The followers are real people, Wired concluded, paid a small fee to follow the company.
You can pay people, even celebrities, to promote your product. Sponsored Tweets notoriously paid the celebrity Kim Kardashian $10,000 per tweet for mentioning certain products to her millions of listed followers, Wired notes, which reports that Sponsored Tweets and its sister site, Pay-Per-Post, have about $10 million in funding, over a million sponsored messages, 400,000 participating bloggers and tweeters, and over 40,000 advertisers. This sub category of word-of-mouth marketing, called sponsored conversations is expected to reach $56.8 million this year, according to PQ Media.
Such campaigns grew 13.9% to $46 million in 2009, despite double-digit declines in traditional advertising spending.
Another example is Virgin America, which recently teamed up with Klout, a start up that "identifies influencers across the social web" to find the most likely Twitter users to give away free tickets from San Francisco or Los Angeles for its latest ad campaign on the site. Which brings us to another point…
Followers and fans clearly have different value depending on their influence. There have been several interesting studies on the value of individual fans and followers; Klout's business model is just one variation of this general them. Klout determines a user's influence by measuring some two dozen variables, including the number of times their comments are retweeted, the size of their Twitter audience, and the influence of those followers. (via CNN). It then gives that data a number on a 0-to-100 scale. Users also get a Klout classification describing their style, such as celebrity. Recipients are not obliged to Tweet about the offer or products (other companies such as Starbucks and Cover Girl use Klout as well). It is akin, Klout and its customers say, to receiving a free sample at the grocery store.
Other studies have been conducted by Sysomos. The firm recently looked at the authority rankings of five celebrities, five social media heavyweights and five media organizations - and focused on the kind of Twitter users who follow these people. It determined while celebrities have a large number of followers, most of them are low authority users. Traditional media sources that deliver a variety of content such as Time.com and The New York Times appear to attract more people who are only using Twitter for information. Sources that specialize in social media - ReadWriteWeb and Mashable, for example, attract users that are more active on Twitter.

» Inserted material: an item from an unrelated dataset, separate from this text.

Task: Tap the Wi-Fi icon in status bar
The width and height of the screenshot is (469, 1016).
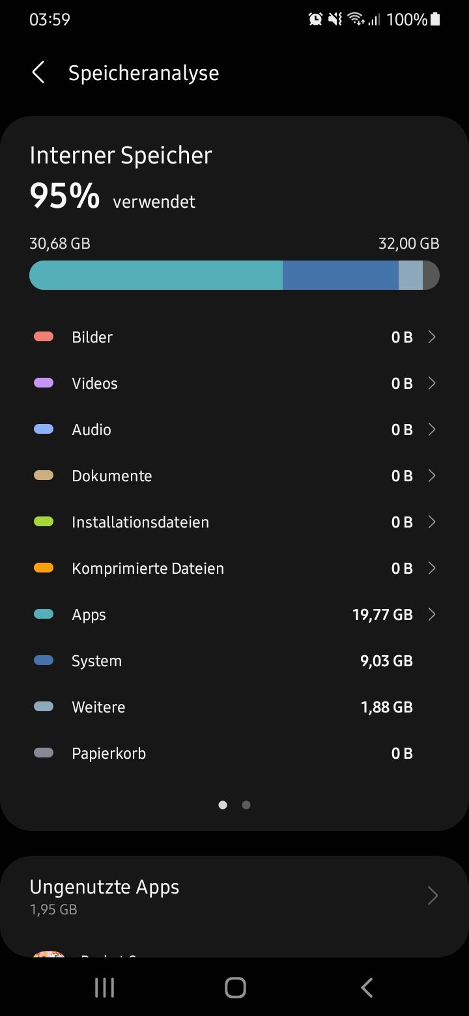Action: tap(356, 20)
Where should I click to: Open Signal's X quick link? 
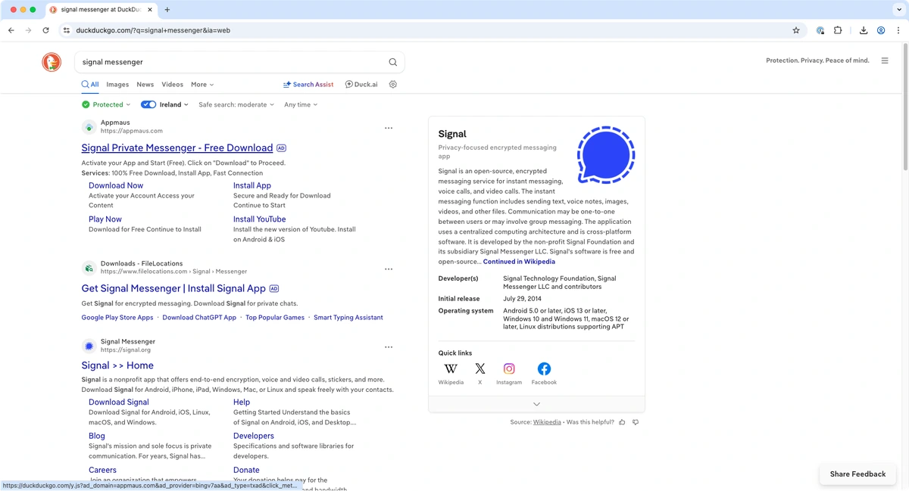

Numbers don't count either. Meeyoung Cha from the Max Planck Institute for Software Systems in Germany recently looked at data from 52 million Twitter accounts - and determined that the number of followers a Tweeter has is largely meaningless, according to the Harvard Business Review, "Popular users who have a high indegree [number of followers] are not necessarily influential in terms of spawning retweets or mentions," she said.